[[ Provided records open ]]

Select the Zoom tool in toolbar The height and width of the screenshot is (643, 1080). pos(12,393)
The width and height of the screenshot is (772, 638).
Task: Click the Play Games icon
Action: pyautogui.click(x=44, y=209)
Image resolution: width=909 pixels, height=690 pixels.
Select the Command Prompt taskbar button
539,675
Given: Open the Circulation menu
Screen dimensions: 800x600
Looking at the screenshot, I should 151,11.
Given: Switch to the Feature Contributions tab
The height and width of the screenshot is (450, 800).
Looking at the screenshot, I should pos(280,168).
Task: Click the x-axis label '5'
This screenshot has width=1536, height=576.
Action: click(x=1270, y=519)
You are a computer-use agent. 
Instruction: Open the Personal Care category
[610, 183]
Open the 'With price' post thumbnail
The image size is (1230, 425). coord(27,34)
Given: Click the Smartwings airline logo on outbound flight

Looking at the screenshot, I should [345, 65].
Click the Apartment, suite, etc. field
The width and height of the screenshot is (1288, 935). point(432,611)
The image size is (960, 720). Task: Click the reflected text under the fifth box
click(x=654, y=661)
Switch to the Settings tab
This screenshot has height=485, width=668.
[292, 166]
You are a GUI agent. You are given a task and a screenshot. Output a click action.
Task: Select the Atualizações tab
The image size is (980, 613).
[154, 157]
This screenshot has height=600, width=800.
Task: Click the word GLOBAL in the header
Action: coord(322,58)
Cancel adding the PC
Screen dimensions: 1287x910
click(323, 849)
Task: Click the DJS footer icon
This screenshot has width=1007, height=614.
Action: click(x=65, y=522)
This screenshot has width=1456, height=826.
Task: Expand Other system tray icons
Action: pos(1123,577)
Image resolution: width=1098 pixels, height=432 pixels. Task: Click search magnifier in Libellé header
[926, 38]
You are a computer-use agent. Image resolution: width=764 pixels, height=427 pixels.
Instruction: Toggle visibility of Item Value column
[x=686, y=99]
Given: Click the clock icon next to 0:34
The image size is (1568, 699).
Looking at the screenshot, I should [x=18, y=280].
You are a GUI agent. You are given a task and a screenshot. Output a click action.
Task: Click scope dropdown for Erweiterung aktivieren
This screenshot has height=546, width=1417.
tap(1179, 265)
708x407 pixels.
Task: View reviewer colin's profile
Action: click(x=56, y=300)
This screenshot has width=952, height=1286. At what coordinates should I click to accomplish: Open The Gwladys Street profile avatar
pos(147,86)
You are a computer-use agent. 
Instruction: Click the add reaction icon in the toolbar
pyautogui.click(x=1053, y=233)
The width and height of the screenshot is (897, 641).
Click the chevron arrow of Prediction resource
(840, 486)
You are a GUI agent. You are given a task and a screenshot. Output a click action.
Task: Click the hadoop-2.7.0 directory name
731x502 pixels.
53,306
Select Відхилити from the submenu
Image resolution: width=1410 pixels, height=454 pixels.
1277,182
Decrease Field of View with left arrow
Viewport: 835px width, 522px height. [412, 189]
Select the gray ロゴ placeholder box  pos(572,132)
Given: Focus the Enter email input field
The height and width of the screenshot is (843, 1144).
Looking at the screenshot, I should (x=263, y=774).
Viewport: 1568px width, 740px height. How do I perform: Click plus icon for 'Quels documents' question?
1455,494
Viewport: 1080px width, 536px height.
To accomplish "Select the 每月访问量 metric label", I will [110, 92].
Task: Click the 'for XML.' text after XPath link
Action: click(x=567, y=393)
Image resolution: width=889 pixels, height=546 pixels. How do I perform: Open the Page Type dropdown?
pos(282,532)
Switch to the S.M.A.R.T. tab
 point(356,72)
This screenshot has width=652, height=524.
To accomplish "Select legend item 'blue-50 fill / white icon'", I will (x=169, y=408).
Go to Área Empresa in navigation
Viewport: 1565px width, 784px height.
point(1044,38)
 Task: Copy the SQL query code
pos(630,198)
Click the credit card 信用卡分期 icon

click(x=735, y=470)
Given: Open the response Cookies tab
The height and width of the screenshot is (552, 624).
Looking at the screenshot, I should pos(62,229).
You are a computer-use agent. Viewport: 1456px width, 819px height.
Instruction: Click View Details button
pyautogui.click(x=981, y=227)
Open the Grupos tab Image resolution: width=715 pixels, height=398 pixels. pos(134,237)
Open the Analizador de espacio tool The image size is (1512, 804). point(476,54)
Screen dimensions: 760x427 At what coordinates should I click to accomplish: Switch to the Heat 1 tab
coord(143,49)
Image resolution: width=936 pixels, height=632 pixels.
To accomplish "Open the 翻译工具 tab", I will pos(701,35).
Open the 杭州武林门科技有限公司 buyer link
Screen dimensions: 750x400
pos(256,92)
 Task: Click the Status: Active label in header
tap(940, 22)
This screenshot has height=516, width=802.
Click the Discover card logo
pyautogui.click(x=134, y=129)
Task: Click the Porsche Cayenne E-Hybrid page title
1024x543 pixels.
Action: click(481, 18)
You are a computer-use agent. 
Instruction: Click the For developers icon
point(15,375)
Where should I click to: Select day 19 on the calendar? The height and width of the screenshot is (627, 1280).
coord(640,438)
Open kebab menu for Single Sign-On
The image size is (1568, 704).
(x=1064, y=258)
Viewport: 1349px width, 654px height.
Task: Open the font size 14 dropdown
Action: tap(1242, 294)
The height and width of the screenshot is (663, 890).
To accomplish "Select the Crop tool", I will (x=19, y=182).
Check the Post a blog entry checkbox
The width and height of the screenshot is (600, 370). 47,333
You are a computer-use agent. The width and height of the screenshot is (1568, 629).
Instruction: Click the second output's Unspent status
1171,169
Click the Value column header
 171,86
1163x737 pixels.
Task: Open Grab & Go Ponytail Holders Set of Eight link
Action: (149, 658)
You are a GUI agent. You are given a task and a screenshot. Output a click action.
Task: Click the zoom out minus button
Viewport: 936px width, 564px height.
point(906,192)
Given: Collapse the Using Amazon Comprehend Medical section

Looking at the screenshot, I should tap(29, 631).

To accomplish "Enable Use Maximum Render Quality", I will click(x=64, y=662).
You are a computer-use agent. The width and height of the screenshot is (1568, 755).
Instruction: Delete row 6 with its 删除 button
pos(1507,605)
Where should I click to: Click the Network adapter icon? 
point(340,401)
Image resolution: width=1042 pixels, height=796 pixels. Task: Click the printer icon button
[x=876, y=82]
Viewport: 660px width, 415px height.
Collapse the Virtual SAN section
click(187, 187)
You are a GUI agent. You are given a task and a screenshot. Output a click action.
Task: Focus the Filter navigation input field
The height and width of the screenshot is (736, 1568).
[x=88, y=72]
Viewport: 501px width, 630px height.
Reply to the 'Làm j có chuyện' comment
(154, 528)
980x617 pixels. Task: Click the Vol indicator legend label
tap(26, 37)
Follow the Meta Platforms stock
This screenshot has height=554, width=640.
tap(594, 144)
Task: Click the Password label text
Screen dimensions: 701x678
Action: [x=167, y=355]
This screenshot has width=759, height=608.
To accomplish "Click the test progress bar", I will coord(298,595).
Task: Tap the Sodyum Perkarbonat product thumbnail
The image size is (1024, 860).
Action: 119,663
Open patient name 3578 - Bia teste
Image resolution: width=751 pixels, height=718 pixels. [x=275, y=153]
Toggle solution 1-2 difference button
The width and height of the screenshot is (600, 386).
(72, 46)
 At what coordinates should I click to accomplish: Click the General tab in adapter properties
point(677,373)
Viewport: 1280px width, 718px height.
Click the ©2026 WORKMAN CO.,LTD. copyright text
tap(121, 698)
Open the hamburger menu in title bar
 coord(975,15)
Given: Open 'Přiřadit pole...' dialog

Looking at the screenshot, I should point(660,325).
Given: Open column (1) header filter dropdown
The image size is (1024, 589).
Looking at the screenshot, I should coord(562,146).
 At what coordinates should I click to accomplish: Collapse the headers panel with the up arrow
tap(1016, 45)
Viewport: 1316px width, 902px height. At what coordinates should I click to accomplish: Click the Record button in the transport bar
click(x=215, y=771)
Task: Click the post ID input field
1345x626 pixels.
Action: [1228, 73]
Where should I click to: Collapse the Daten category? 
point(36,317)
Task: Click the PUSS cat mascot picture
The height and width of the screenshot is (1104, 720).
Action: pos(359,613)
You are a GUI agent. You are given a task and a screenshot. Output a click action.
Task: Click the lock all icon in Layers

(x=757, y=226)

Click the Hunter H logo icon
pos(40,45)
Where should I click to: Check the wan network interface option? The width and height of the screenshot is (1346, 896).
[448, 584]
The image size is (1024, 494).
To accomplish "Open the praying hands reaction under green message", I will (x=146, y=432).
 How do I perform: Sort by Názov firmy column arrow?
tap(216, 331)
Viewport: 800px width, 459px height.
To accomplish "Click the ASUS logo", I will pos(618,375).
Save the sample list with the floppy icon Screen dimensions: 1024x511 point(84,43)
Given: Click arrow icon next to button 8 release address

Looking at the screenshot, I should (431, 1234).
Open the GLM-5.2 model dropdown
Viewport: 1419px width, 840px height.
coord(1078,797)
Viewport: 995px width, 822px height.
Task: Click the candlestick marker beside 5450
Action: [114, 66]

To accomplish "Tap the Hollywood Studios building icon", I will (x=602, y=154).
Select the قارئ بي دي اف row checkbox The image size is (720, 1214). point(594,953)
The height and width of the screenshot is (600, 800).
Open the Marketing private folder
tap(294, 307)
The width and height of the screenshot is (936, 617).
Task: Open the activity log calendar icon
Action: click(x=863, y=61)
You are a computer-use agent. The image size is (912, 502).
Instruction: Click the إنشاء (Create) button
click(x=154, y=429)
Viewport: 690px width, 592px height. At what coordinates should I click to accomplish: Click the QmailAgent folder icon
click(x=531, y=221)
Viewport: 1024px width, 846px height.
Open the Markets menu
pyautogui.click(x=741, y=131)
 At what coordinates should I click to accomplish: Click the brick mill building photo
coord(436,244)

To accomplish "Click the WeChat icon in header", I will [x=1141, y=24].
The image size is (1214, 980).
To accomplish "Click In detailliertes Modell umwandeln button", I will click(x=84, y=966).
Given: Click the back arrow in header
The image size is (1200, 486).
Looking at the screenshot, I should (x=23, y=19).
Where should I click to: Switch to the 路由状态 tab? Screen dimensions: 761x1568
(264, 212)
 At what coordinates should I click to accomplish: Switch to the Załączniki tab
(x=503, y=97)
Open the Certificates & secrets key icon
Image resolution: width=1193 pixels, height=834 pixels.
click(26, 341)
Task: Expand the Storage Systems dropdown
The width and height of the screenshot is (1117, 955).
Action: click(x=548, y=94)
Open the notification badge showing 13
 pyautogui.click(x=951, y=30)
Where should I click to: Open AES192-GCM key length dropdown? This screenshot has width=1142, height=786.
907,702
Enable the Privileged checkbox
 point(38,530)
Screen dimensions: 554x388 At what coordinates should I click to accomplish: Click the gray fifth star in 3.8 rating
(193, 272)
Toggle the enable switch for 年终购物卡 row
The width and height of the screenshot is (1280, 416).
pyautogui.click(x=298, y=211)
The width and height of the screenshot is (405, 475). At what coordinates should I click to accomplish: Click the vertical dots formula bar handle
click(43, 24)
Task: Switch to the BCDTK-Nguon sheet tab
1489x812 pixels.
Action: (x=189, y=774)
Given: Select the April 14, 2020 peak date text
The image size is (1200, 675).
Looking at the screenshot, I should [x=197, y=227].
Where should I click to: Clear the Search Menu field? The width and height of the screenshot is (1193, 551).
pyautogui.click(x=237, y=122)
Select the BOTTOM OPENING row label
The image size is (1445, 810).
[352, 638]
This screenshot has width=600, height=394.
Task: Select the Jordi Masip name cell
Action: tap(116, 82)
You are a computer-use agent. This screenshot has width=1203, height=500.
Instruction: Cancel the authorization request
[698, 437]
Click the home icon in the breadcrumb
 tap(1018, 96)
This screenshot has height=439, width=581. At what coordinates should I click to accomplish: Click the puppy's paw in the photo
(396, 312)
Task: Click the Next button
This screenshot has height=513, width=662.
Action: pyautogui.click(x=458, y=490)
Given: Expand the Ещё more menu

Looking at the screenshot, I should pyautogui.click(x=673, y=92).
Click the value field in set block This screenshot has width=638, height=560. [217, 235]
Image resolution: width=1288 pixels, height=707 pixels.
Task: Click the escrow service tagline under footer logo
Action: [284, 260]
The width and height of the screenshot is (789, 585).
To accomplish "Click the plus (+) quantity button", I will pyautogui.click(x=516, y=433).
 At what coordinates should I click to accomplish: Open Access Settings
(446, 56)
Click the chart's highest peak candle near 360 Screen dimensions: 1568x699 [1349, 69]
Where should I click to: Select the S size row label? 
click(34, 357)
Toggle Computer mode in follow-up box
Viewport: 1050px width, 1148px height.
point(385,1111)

[[ Provided records closed ]]

● **Problem**
Looking back at the data above, tally each line that includes the word "peak", then answer with the total alone.

● **The answer**
2